(Collected data entries)
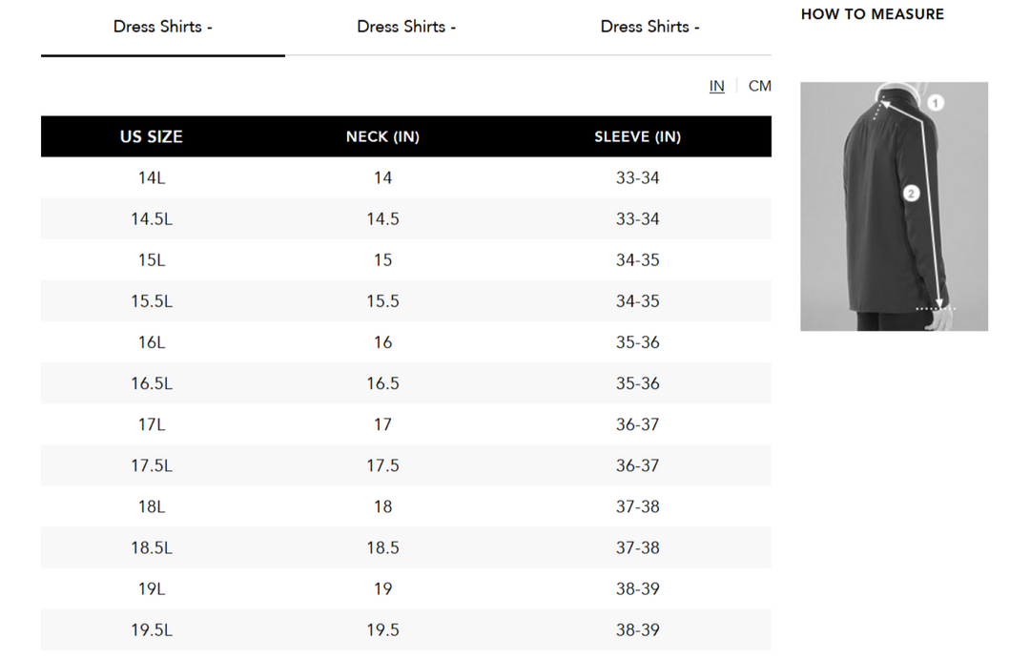Open the last Dress Shirts tab
Viewport: 1030px width, 658px height.
[x=649, y=27]
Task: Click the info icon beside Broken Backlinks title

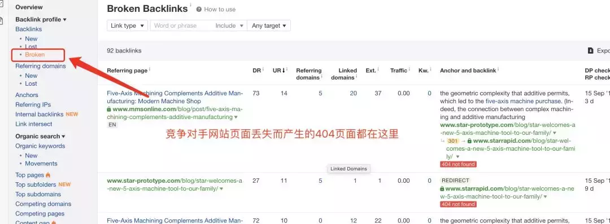Action: coord(191,6)
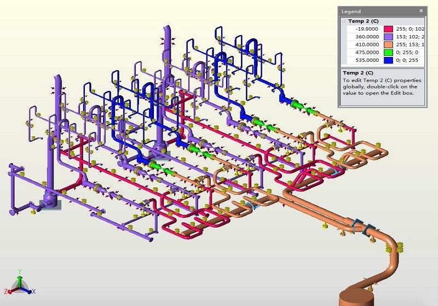Select the -19.9000 temperature value cell
This screenshot has height=306, width=438.
366,29
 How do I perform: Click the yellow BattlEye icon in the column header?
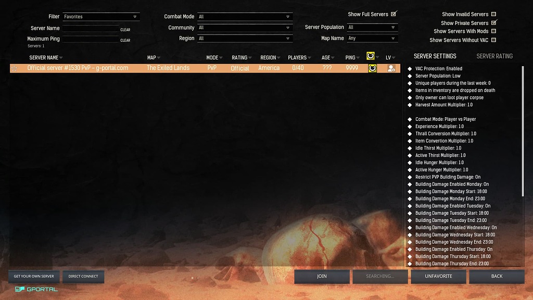372,57
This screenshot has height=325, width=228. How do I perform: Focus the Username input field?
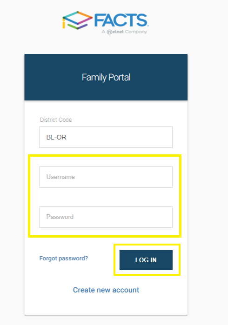106,177
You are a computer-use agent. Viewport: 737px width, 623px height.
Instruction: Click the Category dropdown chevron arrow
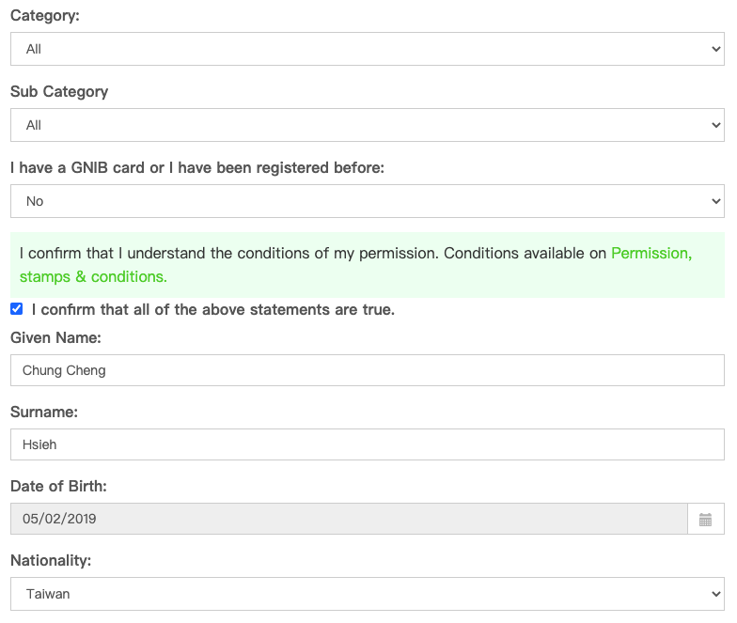point(716,49)
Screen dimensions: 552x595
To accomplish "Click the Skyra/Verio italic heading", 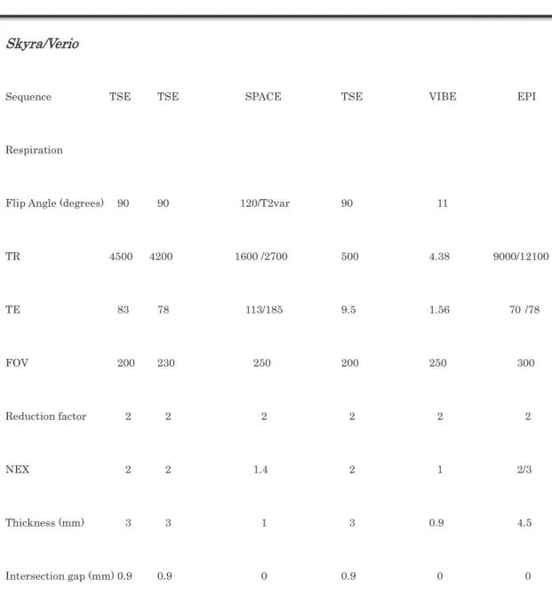I will click(x=42, y=44).
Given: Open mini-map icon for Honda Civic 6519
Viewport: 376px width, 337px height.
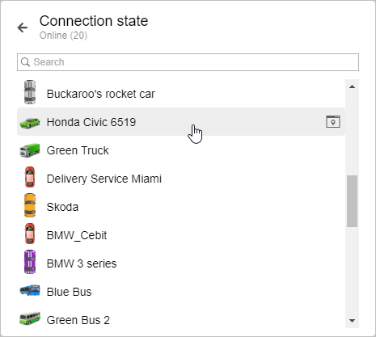Looking at the screenshot, I should coord(333,122).
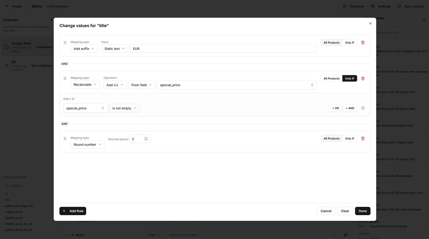429x239 pixels.
Task: Remove the special_price condition with trash icon
Action: click(363, 108)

» **Work to be completed**:
Exactly the lines from the one with "Given: Open mini-map" through the end of the entries above must be written out, and no pictures may be included.

» **Answer to this problem**:
Given: Open mini-map icon for Honda Civic 6519
Viewport: 376px width, 337px height.
Looking at the screenshot, I should coord(333,122).
429x239 pixels.
Task: Remove the special_price condition with trash icon
Action: click(363, 108)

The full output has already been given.